Cataclismo developer Digital Sun does not mandate use of A.I., but various individual developers use it as a tool to bolster their output

“I think we’re in the middle of a [transition] now, and so it’s extremely painful for a particular alignment of laborers who are visual artists, musicians, or voice actors,” he adds. “And they don’t have a job to go to, and we don’t have any kind of safety net in society to say, ‘Well, you’re going to be fine. We’re going to allow you to move to this new constellation of labor,’ but nothing’s going to stop this constellation of labor. [The] cynical business lines of force are going to force that new constellation of labor because everyone else will simply not be able to do business on a competitive level without it.”

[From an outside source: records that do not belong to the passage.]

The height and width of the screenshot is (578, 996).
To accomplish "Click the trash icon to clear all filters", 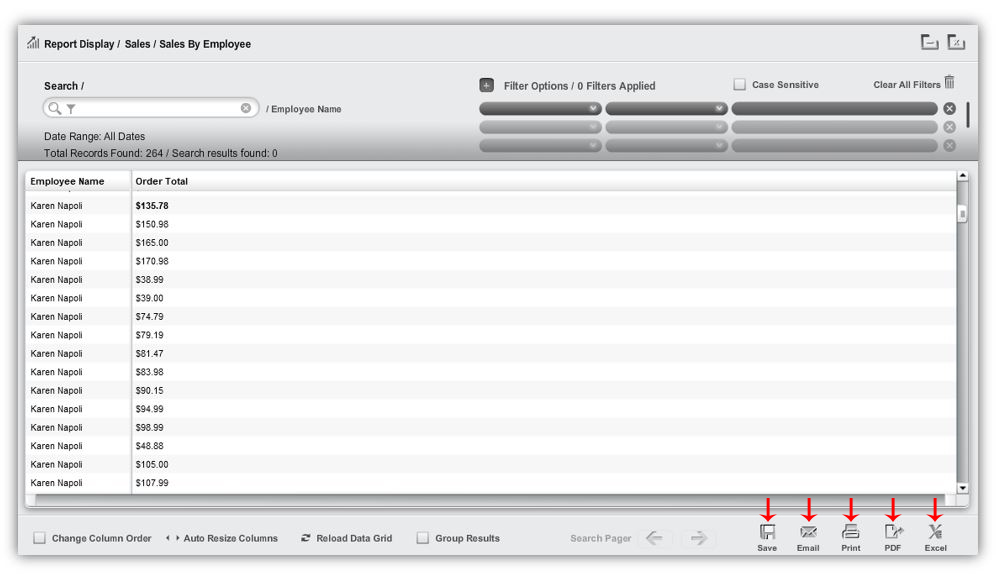I will (949, 83).
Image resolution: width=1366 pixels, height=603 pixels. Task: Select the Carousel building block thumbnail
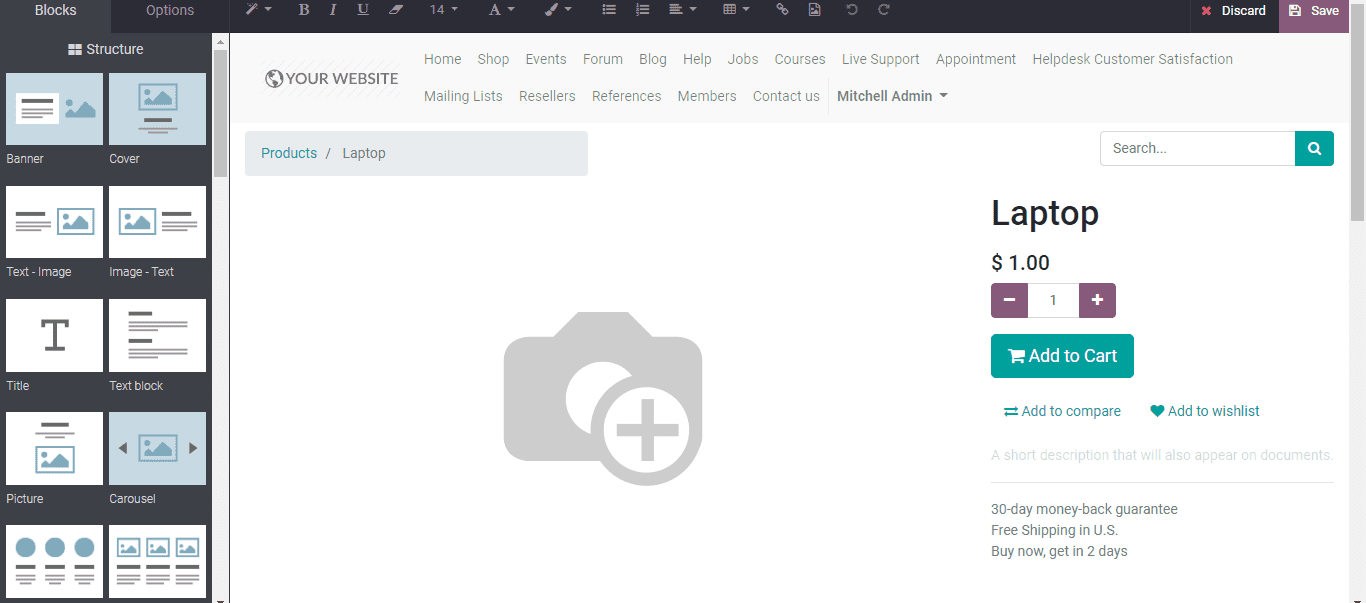coord(157,449)
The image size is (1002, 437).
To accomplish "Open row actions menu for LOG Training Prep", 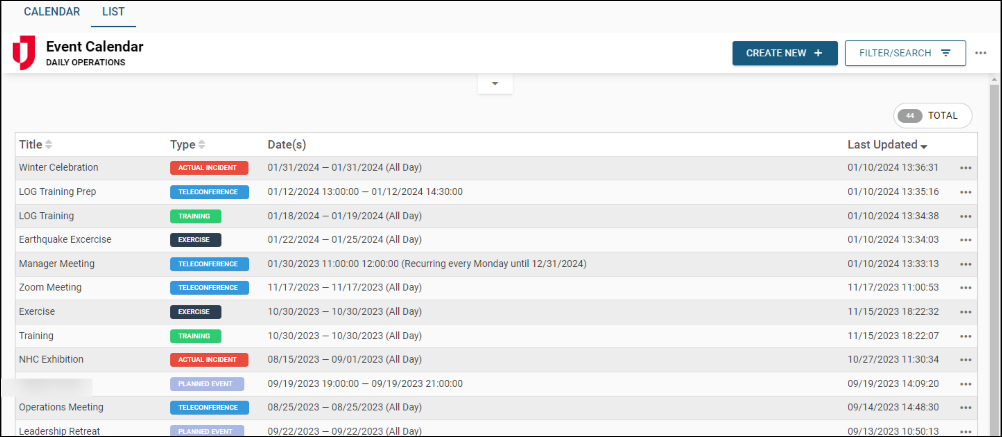I will coord(965,192).
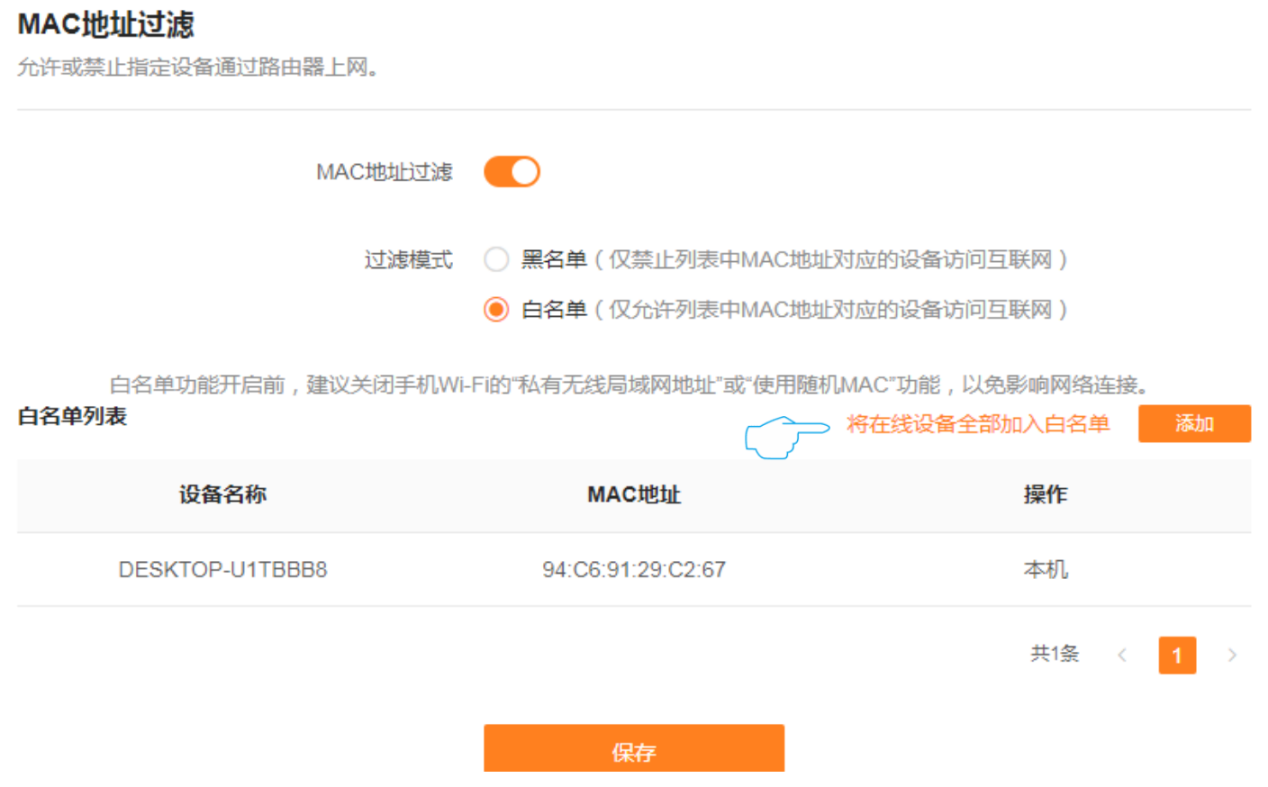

Cynically, Bucklew is not confident the cat can be put back into the bag, though. And he’s not confident we’re adequately prepared for the A.I. transition we’re barreling toward. He ponders whether we should focus more on what happens afterward when people lose their jobs rather than what’s happening today.

Caves of Qud

“To the extent that we allow capital to drive these systems, I don’t think there’s any route where all the labor that can be replaced by automated systems isn’t replaced by automated systems, and the questions we’re going to have to be asking in 5 or 10 years are ones that just seem bizarre to us,” he says. “[That’s] obviously disastrous for the way society’s stood up right now, where you should have a job and pay your bills with the money you earn.

“I think that alignment is failing quickly and will fail more quickly than we can figure out how to get people into new jobs. And so, we have a real problem over the next 50 years as these systems continue to take off.